But Maugham also had his day(s and days) in court in consequence of his own homosexuality. Not that he was prosecuted for having a long-term gay relationship with Gerald Haxton and after his death with Alan Searle although he could have been. His legal adventures started when he attempted to disavow and disinherit his biological daughter so that he could adopt Searle and make him his heir. The daughter Liza Lady Glendevon took him to court in England and France and secured at least part of her patrimony. Finding out a bit about Liza sent me down an interweb rabbit-hole to a compilation of brief biographies of people rather repellently called queerspawn. As they say there's nowt so queer as folk: some of them collect matchboxes and some collect people with somewhat less ordinary parents. I've actually heard of a few (Jodie Foster, OJ Simpson) of those listed but I wouldn't have mentioned the connexion just because it features some celebs. It led, however, to a powerful youtube polemic in front of the Iowa State Legislature in favour of gay marriage by a fine upstanding college boy who has two mothers for parents. It's a great complement to Panti's passionate polemic about the negative experience of being gay in Ireland. Zach Wahls' position is interesting in the same way as Leo Abse's - it's not one-dimensional.
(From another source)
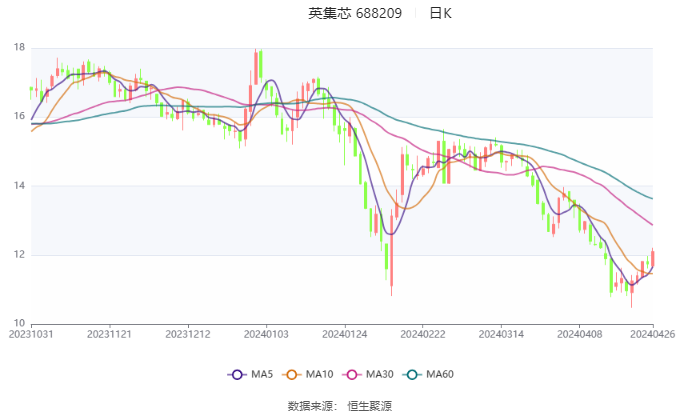Click the 恒生聚源 data source text
680x413 pixels.
369,406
The fellow is clearly an all-American boy: patriot, model student, church-goer and quarter-back but he won't accept that his parents are unsuitable to bring him up. The unavoidable conclusion is that any gay couple is as competent to raise children as any heterosexual ditto. Given how many emotional cripples there are hirpling about our society, married couples haven't set the bar very high for parental competence. The Economist's OpEd on the story said "This is what it looks like to win an argument" I've been smiling all day since I heard him!
Tuesday, 29 April 2014
I mentioned Somerset Maugham a few days ago as an author from whom I've had days of reading pleasure. He was a reading addict himself and claimed that he would rather read a telephone book than stare out of the window reading nothing. He's most accessible in his short stories of which he wrote scores. One of those The Book Bag starts by claiming that in his extensive travels in the colonial tropics he toted round an outsized laundry bag full of reading material - presumably not telephone directories. You should read it because it slips into a (com)passionate look at one of society's great taboos. After that you can try Three Fat Women of Antibes and after that you can make you own way. It was entirely coincidental that I should have been tribbing Maugham for his literary skills in a post that was primarily about (de)criminalising homosexuality.